La version anglaise de Google s’est lancée dans le diagnostic médical en ligne. Les internautes pourront désormais obtenir une liste de pathologies en tapant les symptômes qu’ils ressentent. Face à cette nouvelle initiative de Google, l’ordre des médecins français a émis de "fortes réserves".
C’est depuis lundi 13 février que Google a lancé son nouveau service de diagnostic médical en ligne. Disponible en anglais et depuis le territoire américain, cette nouvelle fonctionnalité propose aux internautes une liste de pathologies potentielles en fonction de leurs symptômes. Ce service pourrait bien devenir l’ami des "cybercondriaques", les hypocondriaques du net. Lorsqu’un internaute entre un symptôme dans Google, il reçoit automatiquement des suggestions sous le champ de recherche. Ce qu’il faut noter c’est que le moteur de recherche ne dissimule rien à l’internaute en quête de réponse : des pathologies les plus bénignes aux plus complexes. Une personne qui fait une recherche avec l’expression "douleur abdominale" peut ainsi être renvoyée vers "appendicite", "hernie", "kyste ovarien", "syndrome de l’intestin irritable" et "calculs rénaux". Toutefois, le géant américain de l’Internet a tenu à mettre en garde les utilisateurs de ce service. Les listes proposées ne sont pas rédigées par des médecins et ne tiennent pas lieu de "conseils provenant d’experts médicaux", a fait savoir Roni Zeiger, le responsable santé de Google.

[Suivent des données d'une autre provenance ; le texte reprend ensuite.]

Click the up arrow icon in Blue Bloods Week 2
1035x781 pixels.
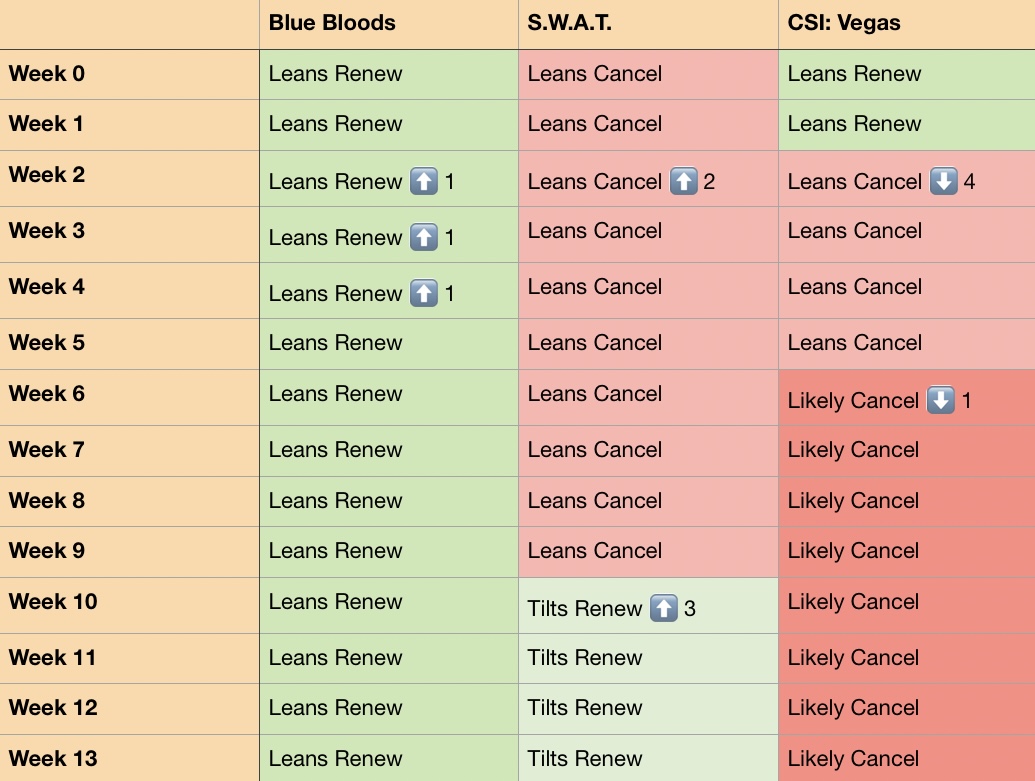[x=424, y=181]
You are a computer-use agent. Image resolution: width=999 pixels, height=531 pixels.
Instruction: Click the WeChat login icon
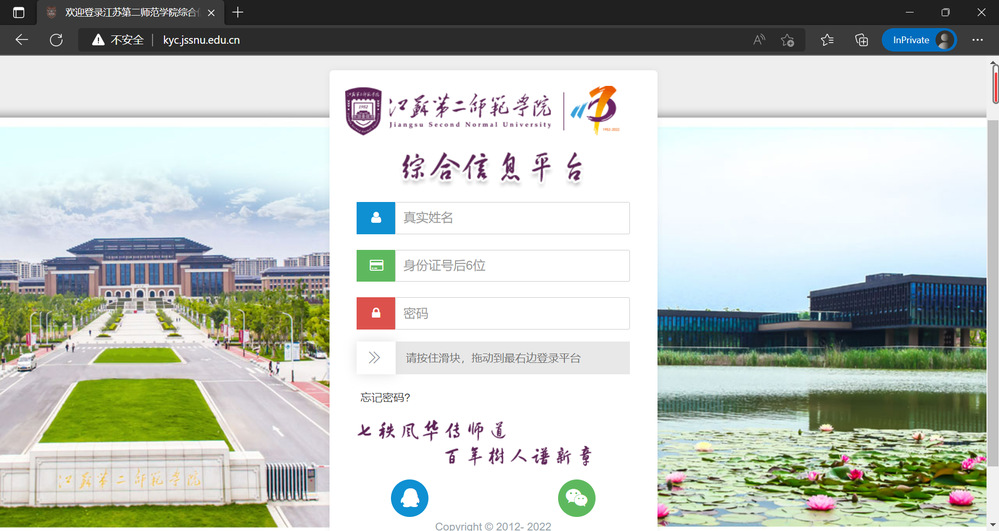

En fait, l’initiative de Google ne vient que répondre à une demande bien réelle sur le net. En effet, les gens se tournent de plus en plus vers Internet pour avoir des réponses face à leurs problèmes de santé. Cette tendance est bien marquée aux Etats-Unis où certaines personnes se rendent dans les hôpitaux avec des pages imprimées sur Internet. Ce recours à Internet n’est néanmoins pas tout à fait négatif puisque dans certains cas, cela aide réellement beaucoup de patients. Google n’a fait donc que saisir la perche qui lui était tendue en lançant son nouveau service. En France, le Conseil national de l’Ordre des médecins (Cnom) a exprimé dans le Figaro des "réserves fortes". En effet, pour Jacques Lucas, vice-président du conseil, cet outil tire profit d’un "créneau d’inquiétudes et d’interrogations" alors même que les gens ont de plus en plus de mal à accéder à un médecin. Toutefois, l’organisme ne condamne pas totalement l’initiative mais recommande simplement aux internautes de vérifier la pertinence des sites qu’ils visitent. Pour ne pas être trompés, ils doivent vérifier que les informations ont été rédigées ou validées par des médecins.